## Elementary Linear Algebra 7th Edition

a) $$A+B = \left[\begin{matrix} 4&-2&5\\ -4&0&-2 \end{matrix}\right]$$ b) $$A-B = \left[\begin{matrix} 0&4&-3\\ 2&-2&6 \end{matrix}\right]$$ c) $$2A = \left[\begin{matrix} 4&2&2\\ -2&-2&8 \end{matrix}\right]$$ d) $$2A-B = \left[\begin{matrix} 2&5&-2\\ 1&-3&10 \end{matrix}\right]$$ e) $$B+\frac{1}{2} = \left[\begin{matrix} 3&-\frac{5}{2}&\frac{9}{2}\\ -\frac{7}{2}&\frac{1}{2}&0 \end{matrix}\right]$$
a) To add two matrices the number of their columns must match as well as the number of their rows. These matrices have equal number of rows and columns (Both have $2$ rows and both have $3$ columns) so we can add them.
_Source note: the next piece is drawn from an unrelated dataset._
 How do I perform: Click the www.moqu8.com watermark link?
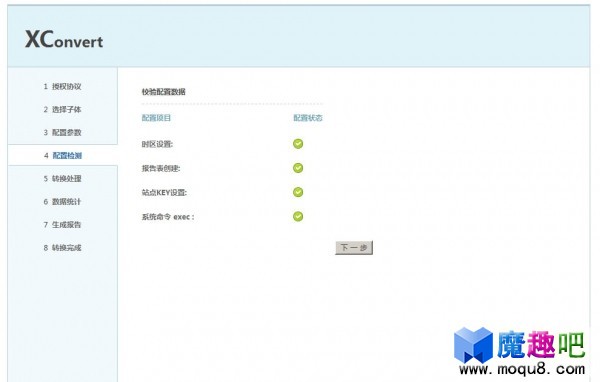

The result is the matrix $C$ of the same type (2 rows and 3 columns) and its element in the $i$-th row and $j$-th column is simply $A_{ij}+B_{ij}$: $$C=A+B =\left[ \begin{matrix} 2+2&1+(-3)&1+4\\ -1+(-3)&-1+1&4+(-2) \end{matrix}\right] = \left[ \begin{matrix} 4&-2&5\\ -4&0&-2 \end{matrix}\right].$$ b) If we can add two matrices we can always subtract one from another since exactly the same conditions are required to be satisfied as for addition. Only the result is the matrix $D$ and its element at the position $ij$ is $A_{ij}-B_{ij}$: $$D=A-B =\left[ \begin{matrix} 2-2&1-(-3)&1-4\\ -1-(-3)&-1-1&4-(-2) \end{matrix}\right] = \left[ \begin{matrix} 0&4&-3\\ 2&-2&6\\ \end{matrix}\right].$$ c) Any matrix $A$ can be multiplied by a number and the result will be the matrix $E$ and its element at the place $ij$ will just be that number times $A_{ij}$: $$E = 2A =2\left[ \begin{matrix} 2&1&1\\ -1&-1&4 \end{matrix}\right] = \left[ \begin{matrix} 2\times 2&2\times 1&2\times 1\\ 2\times (-1)&2\times (-1) & 2\times 4 \end{matrix}\right] = \left[ \begin{matrix} 4&2&2\\ -2&-2&8 \end{matrix}\right].$$ d) $2A$ and $B$ are of the same type so we can do the subtracting and we will use the already calculated $E=2A$: $$F=2A-B = E-B=\left[ \begin{matrix} 4-2&2-(-3)&2-4\\ -2-(-3)&-2-1&8-(-2) \end{matrix}\right] = \left[ \begin{matrix} 2&5&-2\\ 1&-3&10 \end{matrix}\right].$$ e) This is possible since both $B$ and $\frac{1}{2}A$ are of the same type: $$G=B+\frac{1}{2}A = \left[ \begin{matrix} 2&-3&4\\ -3&1&-2 \end{matrix}\right] + \frac{1}{2}\left[ \begin{matrix} 2&1&1\\ -1&-1&4 \end{matrix}\right] = \left[ \begin{matrix} 2&-3&4\\ -3&1&-2 \end{matrix}\right]+ \left[ \begin{matrix} 1&\frac{1}{2}&\frac{1}{2}\\ -\frac{1}{2}&-\frac{1}{2}&2\\ \end{matrix}\right] = \left[ \begin{matrix} 2+1&-3+\frac{1}{2}&4+\frac{1}{2}\\ -3-\frac{1}{2}&1-\frac{1}{2}&-2+2 \end{matrix}\right] = \left[ \begin{matrix} 3&-\frac{5}{2}&\frac{9}{2}\\ -\frac{7}{2}&\frac{1}{2}&0 \end{matrix}\right].$$